■ Dataset extract:
■ ■ ■

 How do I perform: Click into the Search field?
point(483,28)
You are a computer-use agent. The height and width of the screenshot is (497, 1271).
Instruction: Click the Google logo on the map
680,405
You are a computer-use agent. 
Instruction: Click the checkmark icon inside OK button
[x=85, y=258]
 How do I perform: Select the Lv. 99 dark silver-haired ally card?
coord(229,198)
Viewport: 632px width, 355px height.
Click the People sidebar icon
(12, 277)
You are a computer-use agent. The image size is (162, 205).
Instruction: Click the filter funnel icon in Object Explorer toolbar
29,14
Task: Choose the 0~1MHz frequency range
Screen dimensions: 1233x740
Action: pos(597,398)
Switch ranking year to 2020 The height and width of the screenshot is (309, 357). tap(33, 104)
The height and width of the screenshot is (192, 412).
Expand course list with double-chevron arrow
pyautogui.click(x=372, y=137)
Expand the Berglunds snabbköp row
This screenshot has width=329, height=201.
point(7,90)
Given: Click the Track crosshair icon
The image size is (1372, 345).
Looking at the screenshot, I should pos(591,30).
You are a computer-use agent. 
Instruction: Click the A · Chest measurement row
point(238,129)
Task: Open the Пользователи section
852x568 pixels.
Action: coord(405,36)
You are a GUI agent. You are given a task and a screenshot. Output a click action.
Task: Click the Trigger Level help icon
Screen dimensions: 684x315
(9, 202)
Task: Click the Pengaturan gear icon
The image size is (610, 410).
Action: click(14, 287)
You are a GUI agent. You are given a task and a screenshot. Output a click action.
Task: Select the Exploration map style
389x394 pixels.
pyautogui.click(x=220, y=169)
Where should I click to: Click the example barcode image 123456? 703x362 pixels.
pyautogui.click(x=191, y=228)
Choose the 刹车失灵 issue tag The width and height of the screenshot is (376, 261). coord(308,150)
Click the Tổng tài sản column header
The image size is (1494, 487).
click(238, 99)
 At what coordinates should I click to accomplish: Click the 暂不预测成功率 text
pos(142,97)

■ ■ ■

■ Instructions to follow: Copy the entries above exactly, but only from the line holding "852x568 pixels." through the line holding "Task: Click the Pengaturan gear icon", both included.

■ Your solution:
852x568 pixels.
Action: coord(405,36)
You are a GUI agent. You are given a task and a screenshot. Output a click action.
Task: Click the Trigger Level help icon
Screen dimensions: 684x315
(9, 202)
Task: Click the Pengaturan gear icon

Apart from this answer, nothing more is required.